En matière d’accès à l’innovation pharmaceutique, la Suisse se positionne au 7e rang européen. Pour ce qui concerne les médicaments destinés au traitement des maladies rares, elle occupe même la 9e place.
C’est ce que montre le dernier rapport «EFPIA Patients W.A.I.T. Indicator 2024 Survey», publié par l’institut IQVIA. Par rapport à l’année précédente, la Suisse recule d’une place en ce qui concerne l’accès aux nouveaux médicaments innovants, se situant désormais entre la Belgique et la Bulgarie. L’Allemagne, quant à elle, reste en tête du classement.
L’étude tient compte des médicaments innovants ayant reçu une autorisation de l’EMA (Agence européenne des médicaments) entre 2020 et 2023. Elle examine leur disponibilité dans chaque pays: qu’ils soient entièrement ou partiellement accessibles, uniquement via achat privé, ou non accessibles. Ainsi, 90% des traitements évalués étaient intégralement disponibles en Allemagne, contre 47% en Suisse.
«Une patiente de Kreuzlingen a deux fois moins d’options thérapeutiques qu’une patiente de Constance», a résumé René Buholzer, directeur d’Interpharma, lors de la présentation des résultats à Zurich.
Deux domaines à coût élevé sont particulièrement concernés: l’oncologie, où le recul est significatif, et les traitements contre les maladies rares.
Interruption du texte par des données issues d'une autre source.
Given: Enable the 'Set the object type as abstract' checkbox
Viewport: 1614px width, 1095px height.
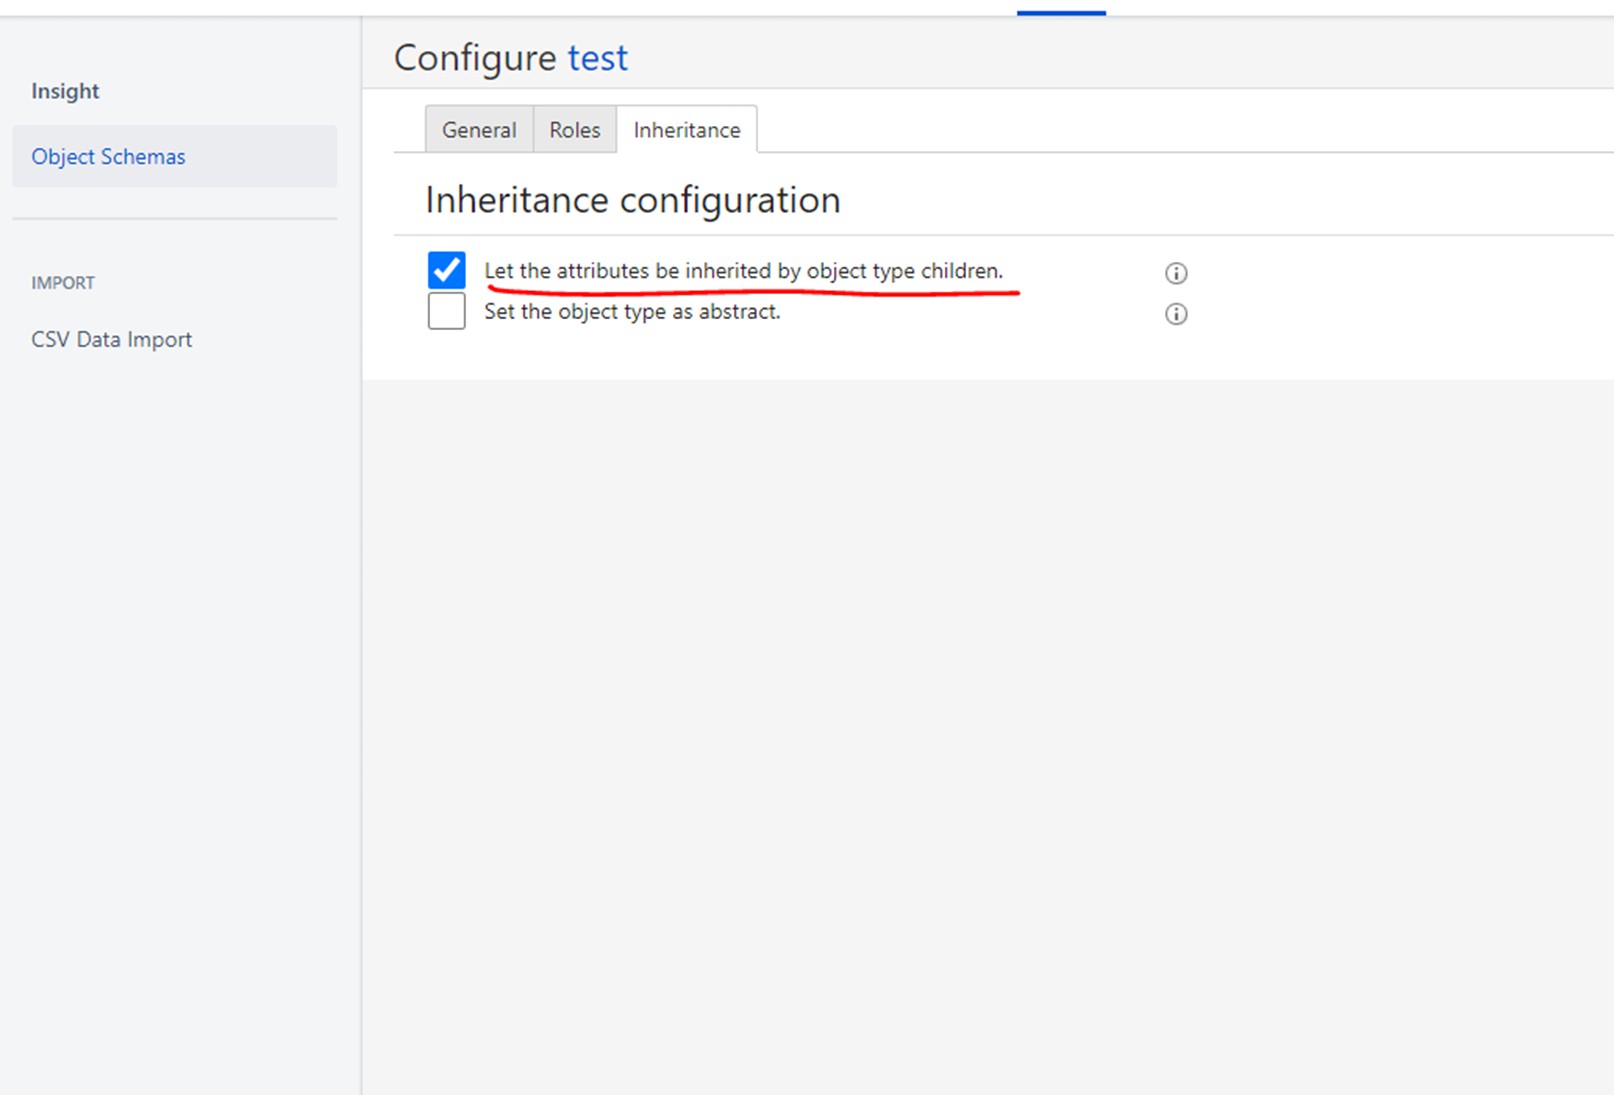Looking at the screenshot, I should [446, 311].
Dans ce dernier domaine, seuls un tiers des médicaments disponibles en Allemagne sont remboursés en Suisse.
«Si on m'avait dit il y a sept ans que la Suisse arriverait pratiquement au même niveau que la Bulgarie, je ne l'aurais pas cru.»
Ces résultats ont conduit plusieurs représentants de l’industrie pharmaceutique à plaider en faveur d’une réforme du système suisse d’autorisation et de fixation des prix.
L’un des points critiqués concerne la procédure d’inscription des médicaments sur la liste des spécialités, qui conditionne leur remboursement par les caisses maladie. Sabine Bruckner (Pfizer Suisse), Katharina Gasser (Roche), Florian Saur (AstraZeneca), David Traub (Novartis) et Anne Mette Wiis Vogelsang (Novo Nordisk) ont exprimé à Zurich leur inquiétude face à ce qu’ils estiment être un système obsolète, parfois arbitraire.
«Si on m’avait dit il y a sept ans que la Suisse arriverait pratiquement au même niveau que la Bulgarie, je ne l’aurais pas cru», a commenté René Buholzer. La Bulgarie reste, selon lui, le pays le plus défavorisé de l’Union européenne dans ce domaine. «Voir d'autres pays nous dépasser en ce qui concerne les médicaments développés dans notre pays est particulièrement douloureux», a déclaré de son côté Katharina Gasser.
Les critiques ciblent notamment l’Office fédéral de la santé publique (OFSP), en charge de fixer les montants pris en charge.
Un accès restreint à certains traitements
David Traub (Novartis) a cité l’exemple d’un traitement anticancéreux approuvé dans le cadre d’une procédure accélérée par Swissmedic, mais dont le prix a été comparé à celui d’un traitement standard vieux de vingt ans. Son accès reste limité en Suisse malgré une large disponibilité internationale.
Florian Saur (AstraZeneca) a évoqué un médicament contre l’asthme autorisé pour un large groupe de patients par Swissmedic, mais remboursé uniquement pour un sous-groupe restreint, à un tarif représentant un trentième de la moyenne européenne.
«Les propositions de l'industrie sont sur la table»
Selon les représentants de l’industrie, ces cas illustrent certaines limites du système: réduction de la population cible par l’OFSP malgré l’autorisation de Swissmedic, évaluation limitée à la comparaison des prix, faible prise en compte de l’utilité thérapeutique supplémentaire, et dépassement fréquent du délai légal de 60 jours pour statuer sur une demande d’inscription sur la liste des spécialités.
De manière générale, les prix de remboursement seraient inférieurs à la moyenne européenne, ce qui limiterait l’intérêt du marché suisse pour certains fabricants.
Les représentants de l'industrie pharmaceutique appellent à une révision de la procédure de fixation des prix, qu'ils jugent dépassée. Leur principale préoccupation: passer d'une vision tubulaire des coûts à une approche plus globale de l'utilité.
«Un système moderne avec des règles claires est attendu depuis longtemps – les propositions de l’industrie sont sur la table», a affirmé Sabine Bruckner (Pfizer Suisse). Selon elle, sans réforme, l’attractivité du marché suisse pourrait continuer à diminuer, avec des conséquences potentielles sur l’approvisionnement des patients.